### Task objective
Which lines of the entries below include "cube"? List them all.

### Data supplied
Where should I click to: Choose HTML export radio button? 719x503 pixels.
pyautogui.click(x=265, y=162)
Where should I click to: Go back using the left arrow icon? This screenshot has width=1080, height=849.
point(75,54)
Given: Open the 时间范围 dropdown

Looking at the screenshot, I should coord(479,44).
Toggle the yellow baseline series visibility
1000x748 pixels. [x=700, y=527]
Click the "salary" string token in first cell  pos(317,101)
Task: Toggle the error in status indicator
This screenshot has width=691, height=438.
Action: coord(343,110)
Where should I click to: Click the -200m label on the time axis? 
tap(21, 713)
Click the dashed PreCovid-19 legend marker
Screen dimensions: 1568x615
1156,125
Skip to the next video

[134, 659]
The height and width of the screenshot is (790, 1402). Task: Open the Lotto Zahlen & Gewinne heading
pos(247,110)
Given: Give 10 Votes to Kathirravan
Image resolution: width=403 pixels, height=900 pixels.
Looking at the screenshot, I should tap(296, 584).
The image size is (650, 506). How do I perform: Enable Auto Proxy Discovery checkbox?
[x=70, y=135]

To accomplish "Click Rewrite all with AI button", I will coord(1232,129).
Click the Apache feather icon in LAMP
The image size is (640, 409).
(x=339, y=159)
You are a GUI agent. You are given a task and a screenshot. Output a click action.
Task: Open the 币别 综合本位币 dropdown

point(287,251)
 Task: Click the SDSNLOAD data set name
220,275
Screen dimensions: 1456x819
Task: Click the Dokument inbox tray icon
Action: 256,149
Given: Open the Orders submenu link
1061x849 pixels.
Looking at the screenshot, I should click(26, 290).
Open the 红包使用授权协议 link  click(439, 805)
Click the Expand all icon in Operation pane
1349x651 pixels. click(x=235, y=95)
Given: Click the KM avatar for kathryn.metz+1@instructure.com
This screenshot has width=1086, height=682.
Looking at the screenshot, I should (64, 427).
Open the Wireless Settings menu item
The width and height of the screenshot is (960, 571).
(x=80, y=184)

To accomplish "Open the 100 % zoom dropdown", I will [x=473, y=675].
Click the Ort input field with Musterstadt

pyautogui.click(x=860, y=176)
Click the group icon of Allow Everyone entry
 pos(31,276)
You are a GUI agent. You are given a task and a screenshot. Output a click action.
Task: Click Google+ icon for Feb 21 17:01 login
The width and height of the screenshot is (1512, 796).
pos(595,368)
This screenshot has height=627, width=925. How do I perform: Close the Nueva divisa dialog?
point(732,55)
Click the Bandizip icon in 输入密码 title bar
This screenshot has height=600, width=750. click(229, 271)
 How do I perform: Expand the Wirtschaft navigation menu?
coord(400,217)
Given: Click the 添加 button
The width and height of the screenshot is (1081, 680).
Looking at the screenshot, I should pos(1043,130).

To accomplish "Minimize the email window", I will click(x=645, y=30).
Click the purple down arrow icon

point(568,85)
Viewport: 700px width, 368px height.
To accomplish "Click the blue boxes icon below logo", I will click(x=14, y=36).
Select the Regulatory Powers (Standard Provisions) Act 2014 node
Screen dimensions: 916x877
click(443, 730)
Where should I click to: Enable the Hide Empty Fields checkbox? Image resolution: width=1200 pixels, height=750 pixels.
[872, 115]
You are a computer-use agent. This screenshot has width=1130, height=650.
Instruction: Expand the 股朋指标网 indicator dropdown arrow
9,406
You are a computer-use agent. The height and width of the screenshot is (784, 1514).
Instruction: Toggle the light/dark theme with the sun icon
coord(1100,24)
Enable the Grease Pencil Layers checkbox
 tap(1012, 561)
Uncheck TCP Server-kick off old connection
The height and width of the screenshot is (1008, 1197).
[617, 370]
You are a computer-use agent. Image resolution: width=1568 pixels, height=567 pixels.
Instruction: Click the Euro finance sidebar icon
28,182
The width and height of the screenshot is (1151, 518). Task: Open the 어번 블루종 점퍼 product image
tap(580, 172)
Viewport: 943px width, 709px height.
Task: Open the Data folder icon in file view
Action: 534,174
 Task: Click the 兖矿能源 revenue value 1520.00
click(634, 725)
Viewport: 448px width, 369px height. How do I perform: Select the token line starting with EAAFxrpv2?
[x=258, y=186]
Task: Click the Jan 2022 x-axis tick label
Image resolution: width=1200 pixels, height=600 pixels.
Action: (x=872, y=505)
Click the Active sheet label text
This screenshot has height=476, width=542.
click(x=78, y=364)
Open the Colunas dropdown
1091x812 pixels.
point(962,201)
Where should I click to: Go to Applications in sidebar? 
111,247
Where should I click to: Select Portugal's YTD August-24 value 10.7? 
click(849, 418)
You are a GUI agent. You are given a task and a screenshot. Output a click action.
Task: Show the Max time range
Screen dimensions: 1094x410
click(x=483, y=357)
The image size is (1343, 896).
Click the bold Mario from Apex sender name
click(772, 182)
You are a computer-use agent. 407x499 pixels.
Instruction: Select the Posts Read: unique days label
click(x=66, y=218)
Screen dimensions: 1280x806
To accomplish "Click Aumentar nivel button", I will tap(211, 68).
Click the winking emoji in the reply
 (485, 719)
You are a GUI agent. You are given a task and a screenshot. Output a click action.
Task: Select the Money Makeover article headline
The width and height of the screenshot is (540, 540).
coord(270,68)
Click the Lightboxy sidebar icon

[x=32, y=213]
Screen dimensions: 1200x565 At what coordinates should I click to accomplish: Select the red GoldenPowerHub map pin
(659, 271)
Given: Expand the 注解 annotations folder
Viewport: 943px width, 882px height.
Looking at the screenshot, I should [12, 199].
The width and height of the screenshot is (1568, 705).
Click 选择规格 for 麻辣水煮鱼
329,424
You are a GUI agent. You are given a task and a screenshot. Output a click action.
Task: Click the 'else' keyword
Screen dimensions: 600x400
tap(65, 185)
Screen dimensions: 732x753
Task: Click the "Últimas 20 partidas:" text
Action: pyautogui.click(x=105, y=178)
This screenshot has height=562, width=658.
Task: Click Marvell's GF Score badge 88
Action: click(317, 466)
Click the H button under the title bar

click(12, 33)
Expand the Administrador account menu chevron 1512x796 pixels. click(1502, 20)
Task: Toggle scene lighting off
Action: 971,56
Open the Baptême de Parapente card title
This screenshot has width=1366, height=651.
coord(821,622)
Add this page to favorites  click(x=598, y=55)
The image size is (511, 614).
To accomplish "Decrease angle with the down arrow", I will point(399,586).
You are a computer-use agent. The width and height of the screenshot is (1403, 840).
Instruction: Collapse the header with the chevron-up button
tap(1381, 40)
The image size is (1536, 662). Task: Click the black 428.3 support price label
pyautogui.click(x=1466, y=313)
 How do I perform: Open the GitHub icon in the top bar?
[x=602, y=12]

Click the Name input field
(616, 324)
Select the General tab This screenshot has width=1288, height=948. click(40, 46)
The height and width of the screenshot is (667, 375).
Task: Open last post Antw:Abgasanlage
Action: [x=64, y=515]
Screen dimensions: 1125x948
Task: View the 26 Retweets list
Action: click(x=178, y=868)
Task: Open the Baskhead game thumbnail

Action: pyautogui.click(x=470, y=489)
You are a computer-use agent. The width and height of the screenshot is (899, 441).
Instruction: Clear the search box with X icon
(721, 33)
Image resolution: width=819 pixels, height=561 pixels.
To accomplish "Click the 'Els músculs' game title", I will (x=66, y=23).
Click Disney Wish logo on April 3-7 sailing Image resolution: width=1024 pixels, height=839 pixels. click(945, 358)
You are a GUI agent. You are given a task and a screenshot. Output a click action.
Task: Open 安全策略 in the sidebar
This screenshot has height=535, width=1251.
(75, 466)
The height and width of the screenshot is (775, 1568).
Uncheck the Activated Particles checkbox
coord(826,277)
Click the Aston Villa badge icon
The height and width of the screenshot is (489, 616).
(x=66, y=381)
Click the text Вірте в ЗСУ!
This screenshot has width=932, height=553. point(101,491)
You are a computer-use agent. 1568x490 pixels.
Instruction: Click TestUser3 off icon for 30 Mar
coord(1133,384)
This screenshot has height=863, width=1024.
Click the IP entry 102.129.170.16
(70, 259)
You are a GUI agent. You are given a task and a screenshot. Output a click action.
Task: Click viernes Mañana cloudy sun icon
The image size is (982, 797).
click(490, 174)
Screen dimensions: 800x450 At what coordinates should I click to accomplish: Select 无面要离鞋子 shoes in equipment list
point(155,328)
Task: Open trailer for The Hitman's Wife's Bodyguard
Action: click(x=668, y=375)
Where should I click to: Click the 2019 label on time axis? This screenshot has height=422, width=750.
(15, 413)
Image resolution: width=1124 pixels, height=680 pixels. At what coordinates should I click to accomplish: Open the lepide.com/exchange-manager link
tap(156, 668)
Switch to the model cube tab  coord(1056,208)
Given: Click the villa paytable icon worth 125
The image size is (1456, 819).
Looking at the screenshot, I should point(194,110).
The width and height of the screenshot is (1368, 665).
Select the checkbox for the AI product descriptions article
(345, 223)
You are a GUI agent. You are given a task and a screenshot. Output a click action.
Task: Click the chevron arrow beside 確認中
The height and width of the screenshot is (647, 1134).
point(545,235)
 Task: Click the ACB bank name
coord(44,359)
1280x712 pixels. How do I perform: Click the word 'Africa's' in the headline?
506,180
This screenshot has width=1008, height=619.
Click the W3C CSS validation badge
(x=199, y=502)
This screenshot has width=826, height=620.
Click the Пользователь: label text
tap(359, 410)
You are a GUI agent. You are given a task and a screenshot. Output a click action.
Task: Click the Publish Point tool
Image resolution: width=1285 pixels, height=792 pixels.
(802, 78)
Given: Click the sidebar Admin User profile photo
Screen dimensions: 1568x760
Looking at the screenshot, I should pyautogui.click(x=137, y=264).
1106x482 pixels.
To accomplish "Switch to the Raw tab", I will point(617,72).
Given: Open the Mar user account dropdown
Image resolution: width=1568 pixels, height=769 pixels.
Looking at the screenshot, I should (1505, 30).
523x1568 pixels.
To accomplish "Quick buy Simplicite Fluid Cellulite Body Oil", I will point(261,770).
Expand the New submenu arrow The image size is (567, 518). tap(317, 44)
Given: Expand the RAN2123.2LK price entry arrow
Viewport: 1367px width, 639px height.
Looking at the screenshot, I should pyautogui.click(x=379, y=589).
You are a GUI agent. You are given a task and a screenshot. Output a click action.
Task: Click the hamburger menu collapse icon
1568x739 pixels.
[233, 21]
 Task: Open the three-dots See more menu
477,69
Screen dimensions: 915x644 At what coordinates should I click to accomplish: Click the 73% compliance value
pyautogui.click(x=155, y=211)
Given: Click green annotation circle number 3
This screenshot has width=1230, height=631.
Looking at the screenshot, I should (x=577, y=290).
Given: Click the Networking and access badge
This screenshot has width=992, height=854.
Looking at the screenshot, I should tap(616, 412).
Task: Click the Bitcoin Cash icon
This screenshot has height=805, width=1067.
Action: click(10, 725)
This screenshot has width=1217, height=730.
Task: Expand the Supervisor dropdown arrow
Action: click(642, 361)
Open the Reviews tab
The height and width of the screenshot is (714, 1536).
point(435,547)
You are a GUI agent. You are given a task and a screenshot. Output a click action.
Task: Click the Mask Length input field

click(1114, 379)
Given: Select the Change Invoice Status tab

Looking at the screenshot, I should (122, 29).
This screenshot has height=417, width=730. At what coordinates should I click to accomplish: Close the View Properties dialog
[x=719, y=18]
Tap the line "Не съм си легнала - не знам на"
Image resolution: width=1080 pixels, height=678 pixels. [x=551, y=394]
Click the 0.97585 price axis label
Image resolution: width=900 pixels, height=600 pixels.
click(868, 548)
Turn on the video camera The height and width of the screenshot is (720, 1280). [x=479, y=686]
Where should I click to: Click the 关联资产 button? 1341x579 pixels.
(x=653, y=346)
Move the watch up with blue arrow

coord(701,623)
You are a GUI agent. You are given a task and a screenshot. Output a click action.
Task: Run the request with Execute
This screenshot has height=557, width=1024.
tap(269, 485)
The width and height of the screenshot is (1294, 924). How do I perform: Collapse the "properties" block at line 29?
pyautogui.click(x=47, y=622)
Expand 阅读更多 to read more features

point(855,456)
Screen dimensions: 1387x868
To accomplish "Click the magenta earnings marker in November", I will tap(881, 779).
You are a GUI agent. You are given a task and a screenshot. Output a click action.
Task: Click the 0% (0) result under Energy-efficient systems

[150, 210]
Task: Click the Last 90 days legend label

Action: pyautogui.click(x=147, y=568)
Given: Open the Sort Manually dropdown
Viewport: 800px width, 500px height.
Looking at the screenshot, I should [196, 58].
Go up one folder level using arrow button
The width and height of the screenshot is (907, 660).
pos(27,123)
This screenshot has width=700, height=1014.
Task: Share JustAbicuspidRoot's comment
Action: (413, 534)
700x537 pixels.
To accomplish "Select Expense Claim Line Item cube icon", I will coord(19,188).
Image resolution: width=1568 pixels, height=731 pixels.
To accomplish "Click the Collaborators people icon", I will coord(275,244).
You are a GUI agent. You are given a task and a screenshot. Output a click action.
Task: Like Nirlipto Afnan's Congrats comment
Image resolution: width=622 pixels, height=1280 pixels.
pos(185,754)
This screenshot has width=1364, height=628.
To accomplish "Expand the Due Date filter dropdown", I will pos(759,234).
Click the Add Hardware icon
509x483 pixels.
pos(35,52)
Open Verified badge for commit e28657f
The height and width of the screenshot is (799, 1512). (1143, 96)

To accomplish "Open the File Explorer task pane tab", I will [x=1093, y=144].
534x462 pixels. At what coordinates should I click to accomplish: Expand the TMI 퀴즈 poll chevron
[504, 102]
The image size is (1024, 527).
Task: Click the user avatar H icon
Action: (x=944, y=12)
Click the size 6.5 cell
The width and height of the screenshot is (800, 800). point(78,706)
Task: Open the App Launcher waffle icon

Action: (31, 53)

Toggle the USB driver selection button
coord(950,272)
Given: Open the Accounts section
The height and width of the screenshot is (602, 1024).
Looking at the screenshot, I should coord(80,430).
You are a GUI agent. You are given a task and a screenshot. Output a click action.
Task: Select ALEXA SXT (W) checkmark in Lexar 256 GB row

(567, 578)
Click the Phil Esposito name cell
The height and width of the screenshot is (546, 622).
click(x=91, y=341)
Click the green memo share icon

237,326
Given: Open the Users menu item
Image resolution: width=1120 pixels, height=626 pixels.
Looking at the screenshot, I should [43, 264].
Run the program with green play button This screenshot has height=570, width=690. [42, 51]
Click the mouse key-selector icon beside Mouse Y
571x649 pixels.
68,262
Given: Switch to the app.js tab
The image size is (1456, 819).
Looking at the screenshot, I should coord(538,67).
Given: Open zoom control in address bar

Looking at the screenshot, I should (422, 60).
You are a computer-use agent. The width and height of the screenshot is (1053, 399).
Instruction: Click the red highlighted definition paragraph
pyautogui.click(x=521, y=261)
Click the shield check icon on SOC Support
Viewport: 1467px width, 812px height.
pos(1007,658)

### Answer to this exercise
Switch to the model cube tab  coord(1056,208)
To accomplish "Select Expense Claim Line Item cube icon", I will coord(19,188).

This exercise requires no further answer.